● PROBLEM DETAILS: Here is the task for the listing below: output exactly the lines from the one containing "Where should I" through the one containing "Instruction: Click the", and leave out the pictures.

● SOURCE MATERIAL:
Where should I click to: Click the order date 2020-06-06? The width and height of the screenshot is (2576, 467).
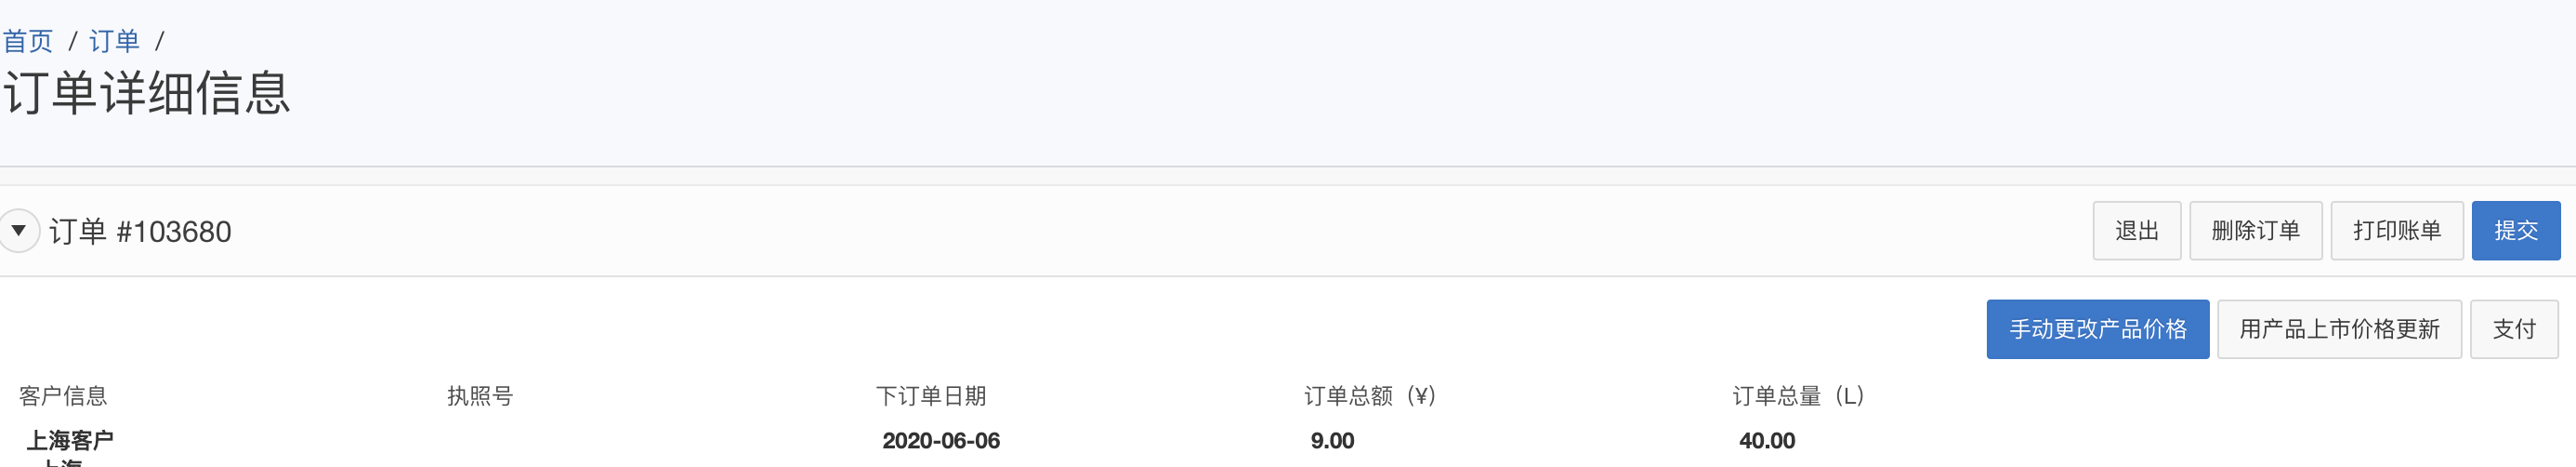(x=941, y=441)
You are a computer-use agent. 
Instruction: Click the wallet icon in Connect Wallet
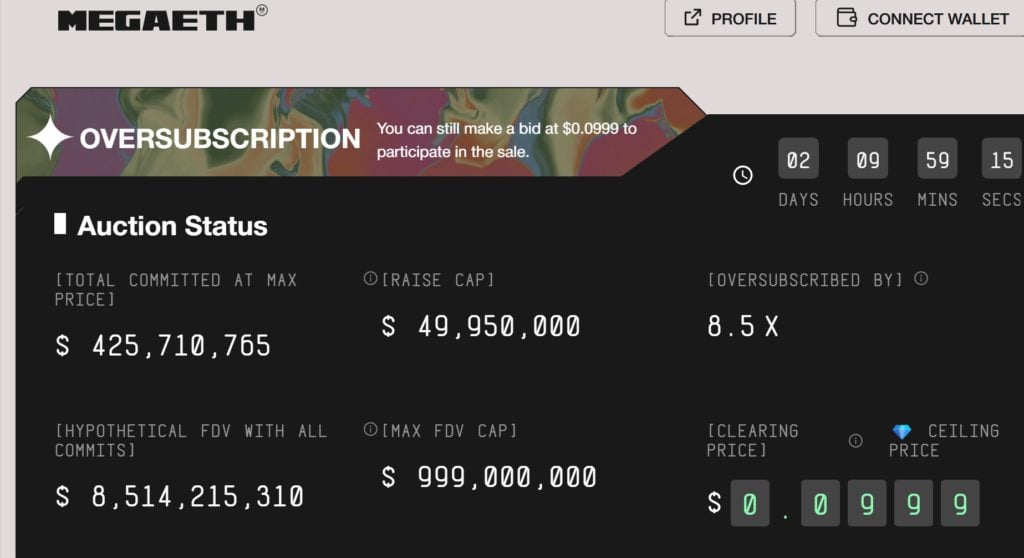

* * *

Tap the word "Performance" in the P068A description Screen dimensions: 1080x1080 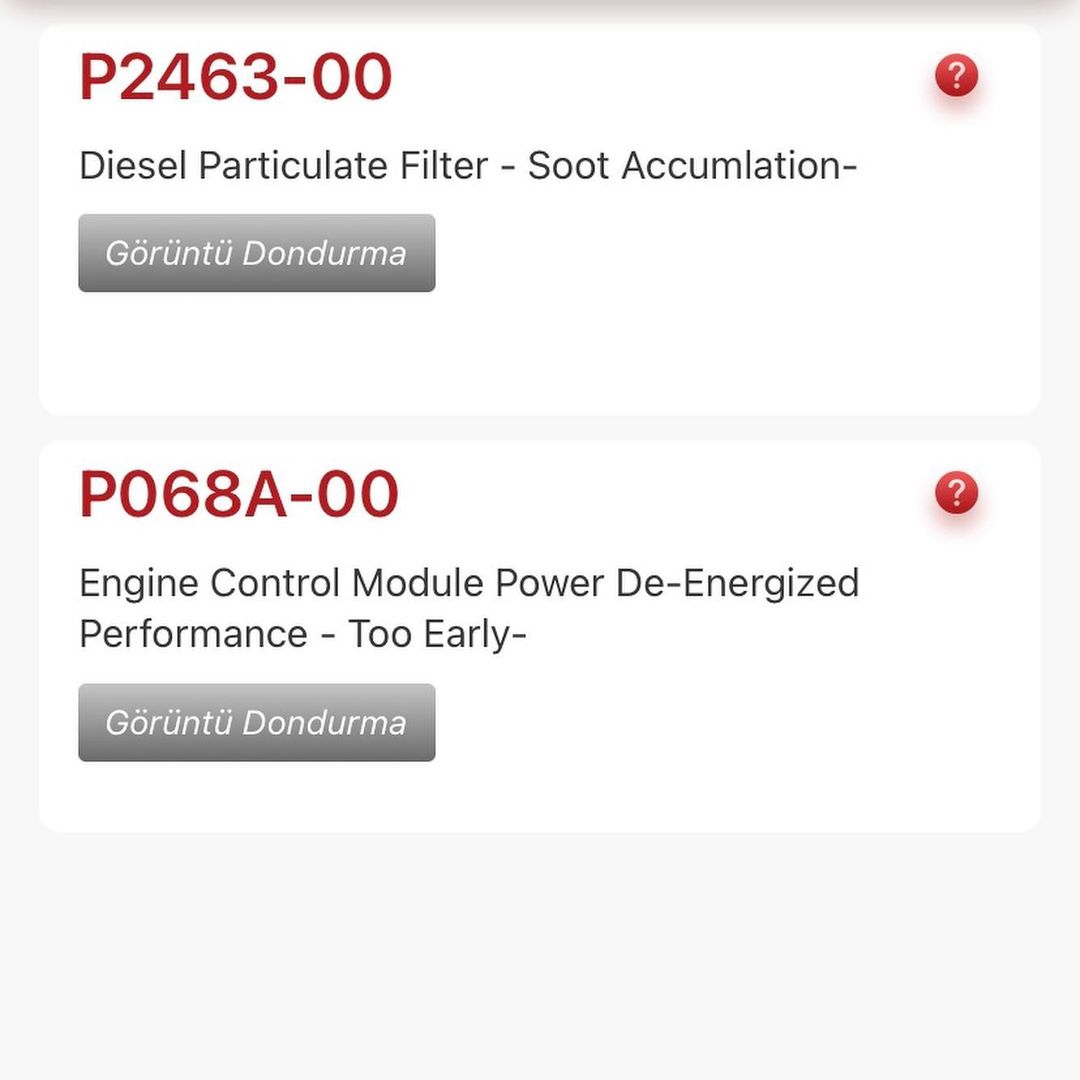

...

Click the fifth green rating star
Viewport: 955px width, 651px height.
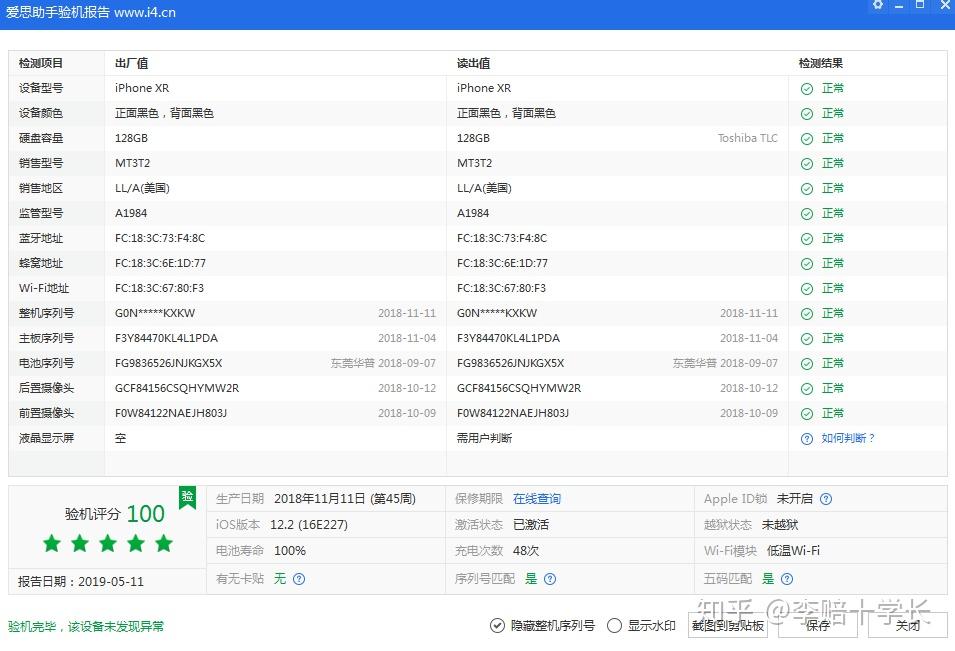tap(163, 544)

● SOLUTION TO THIS EXERCISE:
Where should I click to: Click the order date 2020-06-06? The width and height of the screenshot is (2576, 467).
(x=941, y=441)
You are a computer-use agent. 
Instruction: Click the wallet icon in Connect Wallet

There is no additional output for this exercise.